Lease pattern is a management tool to manage resource. Regarding to a resource, we have resource provider, and resource user. resource provider is called grantor, and resource user is holder. A lease is negotiated between grantor and holder in a time duration. When lease is not renew in the time interval, lease will timeout and release resource.
we need to determine what resources to assciated with. In MSSQL, each SQL Server is a resource. HadrRes is a resource type, but an availability group is a HadrRes resource. WSFC is grantor, and SQL Server is a holder.
Lease creation policy. a lease is created by the lease grantor
- one user per lease
- specify duration
- grantor maintain mapping lease and resource
Lease renew Policy
Lease expire Policy
- how to release resource from lease when lease timeout
- grantor should remove mapping
- prepare all cleanup method
This is my understanding about WSFC lease pattern usage. when we create an availability group in WSFC.
- WSFC register HadrRes type to understand AG interface.
- WSFC create availability group resource, called AG01
- during bring AG01 online, WSFC prepare and enroll the lease by doing following. HadrRes uses AG01’s property, the primary, to create an event handler. HadrRes binds this event handler with a watchdog callback. WSFC registers the event.
- WSFC keeps mapping between the event and primary(resource)
- in watchdog callback, WSFC keeps check lease heartbeat. If WSFC doesn’t receive response from heartbeat in a interval, lease timeout. WSFC terminate the lease and release the AG resource.
- Based on timeout policy, WSFC should release a primary and desinate a secondary as new Primary. At this point, AG01 resource should offline and bring online. A new lease should generate in this process.
- Resource management simplicity
- Efficient Resource Usage. It is time based usage, we can release dead resource in every time interval.
- Resource Update Simplicity. When you keeps binding between user and resource, user can get updated resource in transparent.

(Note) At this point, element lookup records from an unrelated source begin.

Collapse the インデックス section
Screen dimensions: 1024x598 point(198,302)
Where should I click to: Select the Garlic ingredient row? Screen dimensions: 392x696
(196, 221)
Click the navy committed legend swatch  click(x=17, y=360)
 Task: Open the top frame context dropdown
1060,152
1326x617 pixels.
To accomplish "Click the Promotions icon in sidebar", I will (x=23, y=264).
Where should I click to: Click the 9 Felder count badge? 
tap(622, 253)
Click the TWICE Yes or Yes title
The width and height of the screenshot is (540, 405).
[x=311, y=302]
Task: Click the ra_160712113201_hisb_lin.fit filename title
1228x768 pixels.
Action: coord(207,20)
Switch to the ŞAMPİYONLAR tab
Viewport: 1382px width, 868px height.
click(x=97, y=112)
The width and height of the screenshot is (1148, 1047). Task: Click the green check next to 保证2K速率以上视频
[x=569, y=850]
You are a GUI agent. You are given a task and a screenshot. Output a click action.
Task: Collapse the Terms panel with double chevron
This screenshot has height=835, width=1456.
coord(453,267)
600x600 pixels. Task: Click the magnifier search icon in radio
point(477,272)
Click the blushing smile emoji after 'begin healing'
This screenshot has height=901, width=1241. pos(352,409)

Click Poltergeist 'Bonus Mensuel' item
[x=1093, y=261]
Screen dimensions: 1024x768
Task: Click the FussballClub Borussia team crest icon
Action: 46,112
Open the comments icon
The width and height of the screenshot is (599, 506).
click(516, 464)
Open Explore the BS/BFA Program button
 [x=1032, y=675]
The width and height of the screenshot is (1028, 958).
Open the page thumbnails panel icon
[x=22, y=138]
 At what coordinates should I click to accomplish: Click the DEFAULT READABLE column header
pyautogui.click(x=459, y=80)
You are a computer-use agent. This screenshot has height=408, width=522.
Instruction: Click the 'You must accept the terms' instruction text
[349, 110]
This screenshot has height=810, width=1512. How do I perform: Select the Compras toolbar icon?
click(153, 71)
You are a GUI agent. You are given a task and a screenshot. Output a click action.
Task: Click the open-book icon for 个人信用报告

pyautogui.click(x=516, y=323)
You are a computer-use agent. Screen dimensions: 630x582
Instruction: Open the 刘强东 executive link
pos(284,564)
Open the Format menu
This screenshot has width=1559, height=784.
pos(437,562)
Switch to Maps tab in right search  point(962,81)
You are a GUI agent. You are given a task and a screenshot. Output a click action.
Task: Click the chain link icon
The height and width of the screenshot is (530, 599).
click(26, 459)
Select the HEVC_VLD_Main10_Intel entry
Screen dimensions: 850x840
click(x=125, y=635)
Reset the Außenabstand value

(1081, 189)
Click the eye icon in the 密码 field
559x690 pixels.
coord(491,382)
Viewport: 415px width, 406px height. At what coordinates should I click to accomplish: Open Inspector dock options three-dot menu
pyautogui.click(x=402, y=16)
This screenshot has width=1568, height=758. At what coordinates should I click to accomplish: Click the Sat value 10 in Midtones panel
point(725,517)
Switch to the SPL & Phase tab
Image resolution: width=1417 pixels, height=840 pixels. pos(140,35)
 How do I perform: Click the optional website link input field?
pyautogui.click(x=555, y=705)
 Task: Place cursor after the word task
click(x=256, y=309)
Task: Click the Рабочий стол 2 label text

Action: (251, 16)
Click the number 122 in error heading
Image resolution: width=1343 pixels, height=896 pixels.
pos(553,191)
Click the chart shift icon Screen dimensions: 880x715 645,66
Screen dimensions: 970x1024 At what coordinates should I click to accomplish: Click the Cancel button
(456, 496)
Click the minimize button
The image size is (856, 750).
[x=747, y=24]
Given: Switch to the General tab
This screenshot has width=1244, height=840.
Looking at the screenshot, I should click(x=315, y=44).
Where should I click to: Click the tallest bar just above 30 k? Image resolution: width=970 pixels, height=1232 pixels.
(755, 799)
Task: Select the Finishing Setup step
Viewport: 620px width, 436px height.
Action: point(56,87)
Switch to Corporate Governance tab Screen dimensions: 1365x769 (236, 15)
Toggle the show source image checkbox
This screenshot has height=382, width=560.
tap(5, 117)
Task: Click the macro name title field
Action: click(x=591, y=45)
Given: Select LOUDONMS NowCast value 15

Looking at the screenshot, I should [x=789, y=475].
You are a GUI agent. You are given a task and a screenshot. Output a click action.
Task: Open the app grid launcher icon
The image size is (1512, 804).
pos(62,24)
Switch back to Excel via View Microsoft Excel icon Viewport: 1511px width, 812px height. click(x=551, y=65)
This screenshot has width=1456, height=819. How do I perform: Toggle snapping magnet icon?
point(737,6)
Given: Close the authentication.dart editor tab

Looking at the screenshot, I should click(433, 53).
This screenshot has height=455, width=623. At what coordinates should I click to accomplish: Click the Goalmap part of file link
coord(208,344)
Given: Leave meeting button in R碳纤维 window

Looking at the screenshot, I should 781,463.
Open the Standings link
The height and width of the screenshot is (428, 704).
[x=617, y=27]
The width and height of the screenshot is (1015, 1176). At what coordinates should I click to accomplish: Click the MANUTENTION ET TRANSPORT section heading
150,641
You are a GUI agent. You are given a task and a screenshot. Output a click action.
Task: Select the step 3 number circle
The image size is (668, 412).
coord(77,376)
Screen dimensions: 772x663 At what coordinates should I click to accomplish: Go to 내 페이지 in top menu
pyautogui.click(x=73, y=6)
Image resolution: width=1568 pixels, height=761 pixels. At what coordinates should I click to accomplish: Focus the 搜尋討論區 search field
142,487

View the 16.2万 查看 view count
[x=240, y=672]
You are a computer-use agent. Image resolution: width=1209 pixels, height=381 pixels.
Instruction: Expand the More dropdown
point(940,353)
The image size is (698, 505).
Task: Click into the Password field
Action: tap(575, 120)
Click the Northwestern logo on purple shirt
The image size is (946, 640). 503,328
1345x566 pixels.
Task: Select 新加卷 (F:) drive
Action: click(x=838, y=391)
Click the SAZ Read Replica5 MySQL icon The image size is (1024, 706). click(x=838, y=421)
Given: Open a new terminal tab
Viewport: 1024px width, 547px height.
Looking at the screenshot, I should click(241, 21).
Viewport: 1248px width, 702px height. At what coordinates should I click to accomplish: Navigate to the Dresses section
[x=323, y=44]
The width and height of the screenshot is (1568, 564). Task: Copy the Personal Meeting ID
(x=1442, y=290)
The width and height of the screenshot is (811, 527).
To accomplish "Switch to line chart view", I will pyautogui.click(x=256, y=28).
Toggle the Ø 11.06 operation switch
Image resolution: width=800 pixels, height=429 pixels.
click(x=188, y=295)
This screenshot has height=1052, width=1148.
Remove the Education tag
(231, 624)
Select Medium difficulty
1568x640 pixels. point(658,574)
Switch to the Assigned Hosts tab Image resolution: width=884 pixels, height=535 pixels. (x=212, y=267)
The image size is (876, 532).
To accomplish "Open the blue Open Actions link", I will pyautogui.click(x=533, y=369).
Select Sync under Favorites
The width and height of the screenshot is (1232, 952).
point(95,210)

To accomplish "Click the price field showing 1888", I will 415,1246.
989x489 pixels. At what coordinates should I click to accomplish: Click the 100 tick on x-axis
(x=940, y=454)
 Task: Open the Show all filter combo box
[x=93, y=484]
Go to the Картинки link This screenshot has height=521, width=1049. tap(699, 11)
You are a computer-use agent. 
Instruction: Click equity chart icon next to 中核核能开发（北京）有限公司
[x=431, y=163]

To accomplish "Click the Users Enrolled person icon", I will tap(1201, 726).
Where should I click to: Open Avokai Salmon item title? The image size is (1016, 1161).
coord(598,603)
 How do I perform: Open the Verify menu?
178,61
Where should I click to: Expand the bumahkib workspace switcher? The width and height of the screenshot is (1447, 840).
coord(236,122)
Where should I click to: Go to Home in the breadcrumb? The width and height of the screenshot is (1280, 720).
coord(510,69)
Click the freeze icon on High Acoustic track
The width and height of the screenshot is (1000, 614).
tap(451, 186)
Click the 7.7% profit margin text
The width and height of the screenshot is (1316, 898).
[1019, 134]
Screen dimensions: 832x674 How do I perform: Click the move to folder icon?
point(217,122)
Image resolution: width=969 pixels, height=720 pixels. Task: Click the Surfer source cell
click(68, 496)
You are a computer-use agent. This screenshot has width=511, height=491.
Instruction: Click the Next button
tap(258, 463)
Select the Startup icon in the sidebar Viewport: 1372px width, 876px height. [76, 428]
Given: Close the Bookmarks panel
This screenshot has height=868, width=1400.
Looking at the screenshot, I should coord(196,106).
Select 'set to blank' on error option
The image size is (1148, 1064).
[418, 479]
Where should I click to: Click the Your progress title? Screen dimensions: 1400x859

- Enhance System Reliability. Hey, we know resource is dead in single time interval.
- additional Overhead. Each user need a lease to use same resource, but we can use lease pool to limit too much lease being generate in the same time also don’t have to frequently create and release the lease.
- Additional application logic. well, in windows cluster it is another 10K lines code.
- Timer watchdog. Not all Operating System has watchdog, but we can use event-based callback to trigger lease check instead.